Dans un dernier volet, j’ai abordé l’étude des mutations pathogènes du transporteur hAnc1p humain à l’aide de méthodes biochimiques. Ce travail, initié dans l’équipe, a nécessité la validation d’un nouveau modèle pour appréhender l’effet des mutations humaines, afin de pallier les problèmes exposés précédemment. En effet, l’étude de ces transporteurs est difficile au sein de la levure et dans des cultures cellulaires à cause respectivement de leur très faible expression et de leur répression. De plus, la non-conservation des acides aminés des régions où sont localisées certaines mutations humaines chez les transporteurs ScAnc2p et hAnc1p ne permet que difficilement l’analyse de l’effet de ces mutations au sein de la levure.
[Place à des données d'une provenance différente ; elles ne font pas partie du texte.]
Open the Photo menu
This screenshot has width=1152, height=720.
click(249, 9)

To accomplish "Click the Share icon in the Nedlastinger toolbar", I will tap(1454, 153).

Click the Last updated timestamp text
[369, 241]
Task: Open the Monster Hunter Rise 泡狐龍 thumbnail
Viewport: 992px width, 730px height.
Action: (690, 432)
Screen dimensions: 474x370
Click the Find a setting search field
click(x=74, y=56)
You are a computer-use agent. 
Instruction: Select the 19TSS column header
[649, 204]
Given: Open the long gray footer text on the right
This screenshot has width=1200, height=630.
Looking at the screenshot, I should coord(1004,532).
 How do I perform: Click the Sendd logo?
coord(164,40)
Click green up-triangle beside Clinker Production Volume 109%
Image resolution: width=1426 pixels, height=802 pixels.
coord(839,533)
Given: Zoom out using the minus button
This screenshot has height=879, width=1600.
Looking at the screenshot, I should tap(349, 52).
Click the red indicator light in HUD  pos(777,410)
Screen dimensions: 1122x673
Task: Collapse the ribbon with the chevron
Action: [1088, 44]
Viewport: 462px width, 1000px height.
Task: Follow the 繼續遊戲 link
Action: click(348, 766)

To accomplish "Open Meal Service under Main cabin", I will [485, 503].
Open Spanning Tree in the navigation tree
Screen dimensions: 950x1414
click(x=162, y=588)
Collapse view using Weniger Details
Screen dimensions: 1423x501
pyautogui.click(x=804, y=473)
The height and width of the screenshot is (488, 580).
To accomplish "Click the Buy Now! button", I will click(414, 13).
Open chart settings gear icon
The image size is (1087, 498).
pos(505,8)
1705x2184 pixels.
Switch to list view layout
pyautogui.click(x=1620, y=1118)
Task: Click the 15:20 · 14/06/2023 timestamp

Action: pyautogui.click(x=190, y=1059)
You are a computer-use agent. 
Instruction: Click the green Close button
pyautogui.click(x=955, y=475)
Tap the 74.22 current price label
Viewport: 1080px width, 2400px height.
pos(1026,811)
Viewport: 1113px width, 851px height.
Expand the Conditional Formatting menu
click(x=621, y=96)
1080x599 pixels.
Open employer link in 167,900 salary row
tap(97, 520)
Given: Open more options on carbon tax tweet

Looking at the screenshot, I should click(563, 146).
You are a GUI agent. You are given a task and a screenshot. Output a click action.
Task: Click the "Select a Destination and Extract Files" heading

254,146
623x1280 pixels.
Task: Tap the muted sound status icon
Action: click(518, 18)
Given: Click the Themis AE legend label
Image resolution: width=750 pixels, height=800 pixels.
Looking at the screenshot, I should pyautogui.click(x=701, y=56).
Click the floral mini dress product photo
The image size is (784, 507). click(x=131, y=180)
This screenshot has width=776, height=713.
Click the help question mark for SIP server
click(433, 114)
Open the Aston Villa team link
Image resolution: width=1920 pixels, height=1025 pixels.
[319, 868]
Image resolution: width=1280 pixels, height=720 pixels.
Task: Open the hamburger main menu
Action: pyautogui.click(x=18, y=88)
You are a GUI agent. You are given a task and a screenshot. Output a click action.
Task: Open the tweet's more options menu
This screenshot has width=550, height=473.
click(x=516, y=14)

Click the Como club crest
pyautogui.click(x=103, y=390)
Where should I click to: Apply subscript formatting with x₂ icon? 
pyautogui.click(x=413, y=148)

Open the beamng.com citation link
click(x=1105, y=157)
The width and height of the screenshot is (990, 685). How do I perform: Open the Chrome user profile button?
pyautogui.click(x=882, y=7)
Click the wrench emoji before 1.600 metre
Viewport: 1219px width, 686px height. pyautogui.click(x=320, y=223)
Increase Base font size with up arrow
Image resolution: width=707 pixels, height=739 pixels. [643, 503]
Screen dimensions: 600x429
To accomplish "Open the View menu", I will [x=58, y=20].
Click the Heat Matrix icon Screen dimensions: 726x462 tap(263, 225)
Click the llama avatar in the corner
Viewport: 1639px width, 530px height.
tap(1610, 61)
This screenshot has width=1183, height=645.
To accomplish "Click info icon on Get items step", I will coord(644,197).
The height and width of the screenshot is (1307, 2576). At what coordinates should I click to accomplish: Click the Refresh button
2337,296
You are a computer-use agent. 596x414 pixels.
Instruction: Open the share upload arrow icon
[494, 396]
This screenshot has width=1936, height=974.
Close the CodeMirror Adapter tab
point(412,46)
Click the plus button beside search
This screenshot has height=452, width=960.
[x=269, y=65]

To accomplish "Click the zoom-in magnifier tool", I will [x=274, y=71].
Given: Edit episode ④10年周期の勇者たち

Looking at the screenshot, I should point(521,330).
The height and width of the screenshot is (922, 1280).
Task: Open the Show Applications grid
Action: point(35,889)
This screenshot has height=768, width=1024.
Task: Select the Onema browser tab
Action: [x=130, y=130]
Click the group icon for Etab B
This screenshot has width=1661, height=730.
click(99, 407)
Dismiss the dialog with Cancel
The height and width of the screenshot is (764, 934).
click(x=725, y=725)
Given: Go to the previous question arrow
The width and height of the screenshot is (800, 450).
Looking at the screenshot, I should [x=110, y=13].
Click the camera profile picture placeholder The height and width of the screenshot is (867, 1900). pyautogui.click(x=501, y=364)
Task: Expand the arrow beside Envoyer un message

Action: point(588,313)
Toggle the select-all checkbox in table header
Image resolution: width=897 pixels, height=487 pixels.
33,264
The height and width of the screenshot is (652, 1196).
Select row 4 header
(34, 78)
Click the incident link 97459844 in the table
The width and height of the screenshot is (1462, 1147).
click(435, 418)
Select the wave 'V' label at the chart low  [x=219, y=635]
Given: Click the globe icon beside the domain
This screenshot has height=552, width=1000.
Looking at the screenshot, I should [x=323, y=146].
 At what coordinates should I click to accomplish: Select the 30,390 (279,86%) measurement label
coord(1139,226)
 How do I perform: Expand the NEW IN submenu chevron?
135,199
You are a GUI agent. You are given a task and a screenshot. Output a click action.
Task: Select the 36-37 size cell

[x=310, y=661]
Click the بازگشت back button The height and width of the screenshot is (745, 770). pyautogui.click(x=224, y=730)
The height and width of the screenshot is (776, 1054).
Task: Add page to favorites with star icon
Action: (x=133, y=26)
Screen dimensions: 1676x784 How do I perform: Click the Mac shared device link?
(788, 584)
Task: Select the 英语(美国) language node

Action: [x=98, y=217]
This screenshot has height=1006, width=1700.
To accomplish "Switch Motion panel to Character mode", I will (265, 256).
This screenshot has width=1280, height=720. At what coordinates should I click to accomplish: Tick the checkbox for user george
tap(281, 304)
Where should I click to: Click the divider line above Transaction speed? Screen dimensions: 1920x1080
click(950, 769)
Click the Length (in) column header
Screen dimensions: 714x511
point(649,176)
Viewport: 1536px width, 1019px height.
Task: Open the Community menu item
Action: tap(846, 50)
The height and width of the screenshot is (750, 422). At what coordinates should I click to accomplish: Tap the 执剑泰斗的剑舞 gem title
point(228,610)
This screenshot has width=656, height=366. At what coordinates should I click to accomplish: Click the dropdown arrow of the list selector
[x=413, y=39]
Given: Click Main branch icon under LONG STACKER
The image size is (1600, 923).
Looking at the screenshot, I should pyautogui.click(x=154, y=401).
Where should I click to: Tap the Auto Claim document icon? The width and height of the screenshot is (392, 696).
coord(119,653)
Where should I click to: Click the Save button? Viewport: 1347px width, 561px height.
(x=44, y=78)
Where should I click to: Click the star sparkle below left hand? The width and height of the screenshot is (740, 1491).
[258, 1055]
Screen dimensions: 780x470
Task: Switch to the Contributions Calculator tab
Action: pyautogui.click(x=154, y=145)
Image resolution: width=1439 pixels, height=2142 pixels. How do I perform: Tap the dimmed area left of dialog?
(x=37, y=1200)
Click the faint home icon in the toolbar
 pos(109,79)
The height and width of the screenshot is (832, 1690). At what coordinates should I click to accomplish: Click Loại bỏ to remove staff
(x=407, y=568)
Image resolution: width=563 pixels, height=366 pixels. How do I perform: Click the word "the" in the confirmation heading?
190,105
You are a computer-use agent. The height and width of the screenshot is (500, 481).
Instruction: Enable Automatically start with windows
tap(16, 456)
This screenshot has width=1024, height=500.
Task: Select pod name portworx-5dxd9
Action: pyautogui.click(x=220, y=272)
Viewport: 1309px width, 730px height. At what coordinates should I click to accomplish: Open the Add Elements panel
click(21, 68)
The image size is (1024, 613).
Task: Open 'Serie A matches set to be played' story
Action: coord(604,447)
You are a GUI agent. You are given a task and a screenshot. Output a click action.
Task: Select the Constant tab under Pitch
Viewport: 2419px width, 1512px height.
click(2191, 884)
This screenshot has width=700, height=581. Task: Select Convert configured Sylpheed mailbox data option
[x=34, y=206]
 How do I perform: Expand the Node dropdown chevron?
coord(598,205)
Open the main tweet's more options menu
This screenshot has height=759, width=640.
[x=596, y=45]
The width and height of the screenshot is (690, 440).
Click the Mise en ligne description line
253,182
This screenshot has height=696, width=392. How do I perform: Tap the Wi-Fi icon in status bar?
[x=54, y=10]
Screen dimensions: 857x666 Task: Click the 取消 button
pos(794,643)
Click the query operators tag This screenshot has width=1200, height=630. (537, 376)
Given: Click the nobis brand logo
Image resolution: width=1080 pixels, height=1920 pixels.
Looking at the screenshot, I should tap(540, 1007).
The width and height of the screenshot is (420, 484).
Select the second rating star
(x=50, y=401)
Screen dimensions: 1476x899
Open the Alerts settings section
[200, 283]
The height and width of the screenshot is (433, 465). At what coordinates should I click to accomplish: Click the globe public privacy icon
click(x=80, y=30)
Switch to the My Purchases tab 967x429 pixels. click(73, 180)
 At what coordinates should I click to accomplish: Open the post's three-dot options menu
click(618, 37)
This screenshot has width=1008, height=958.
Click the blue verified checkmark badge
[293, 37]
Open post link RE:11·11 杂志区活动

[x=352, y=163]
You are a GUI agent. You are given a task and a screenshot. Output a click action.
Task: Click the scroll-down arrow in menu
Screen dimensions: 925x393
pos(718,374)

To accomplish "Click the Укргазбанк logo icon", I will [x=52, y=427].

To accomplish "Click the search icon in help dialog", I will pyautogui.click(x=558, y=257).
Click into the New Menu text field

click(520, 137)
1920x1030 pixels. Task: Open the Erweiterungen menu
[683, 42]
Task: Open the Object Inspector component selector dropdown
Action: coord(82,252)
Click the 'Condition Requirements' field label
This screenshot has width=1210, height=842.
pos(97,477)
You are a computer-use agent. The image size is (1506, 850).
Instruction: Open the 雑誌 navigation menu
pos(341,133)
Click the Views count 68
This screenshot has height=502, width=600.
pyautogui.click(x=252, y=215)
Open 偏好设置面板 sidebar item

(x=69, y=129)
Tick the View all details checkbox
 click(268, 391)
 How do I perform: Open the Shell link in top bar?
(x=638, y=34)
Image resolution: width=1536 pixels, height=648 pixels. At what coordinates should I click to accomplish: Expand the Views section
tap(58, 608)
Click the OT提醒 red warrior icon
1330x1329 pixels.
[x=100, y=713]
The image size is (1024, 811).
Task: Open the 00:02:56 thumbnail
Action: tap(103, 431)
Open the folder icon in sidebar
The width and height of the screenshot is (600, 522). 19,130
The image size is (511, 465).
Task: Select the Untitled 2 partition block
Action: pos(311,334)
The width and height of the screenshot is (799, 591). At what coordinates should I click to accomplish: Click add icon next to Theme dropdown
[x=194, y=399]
Celle-ci représente pourtant un organisme de choix pour étudier les transporteurs mitochondriaux.En effet, l’alternance possible entre des métabolismes respiratoires et fermentaires, permettant d’étudier des mutants non fonctionnels du transporteur. Notre approche s’est donc orientée vers l’utilisation d’un modèle mixte composé de l’organisme d’étude le plus approprié, c'est-à-dire la levure, et d’un transporteur d’ADP/ATP plus proche du transporteur humain et bien exprimé chez la levure, le transporteur mitochondrial

d’ADP/ATP de l’amibe Dictyostelium discoideum, DdAncAp. Ce modèle a été validé après avoir

vérifié que l’expression de DdAncAp restaurait efficacement la croissance d’une souche de levure dépourvue de transporteur endogène fonctionnel.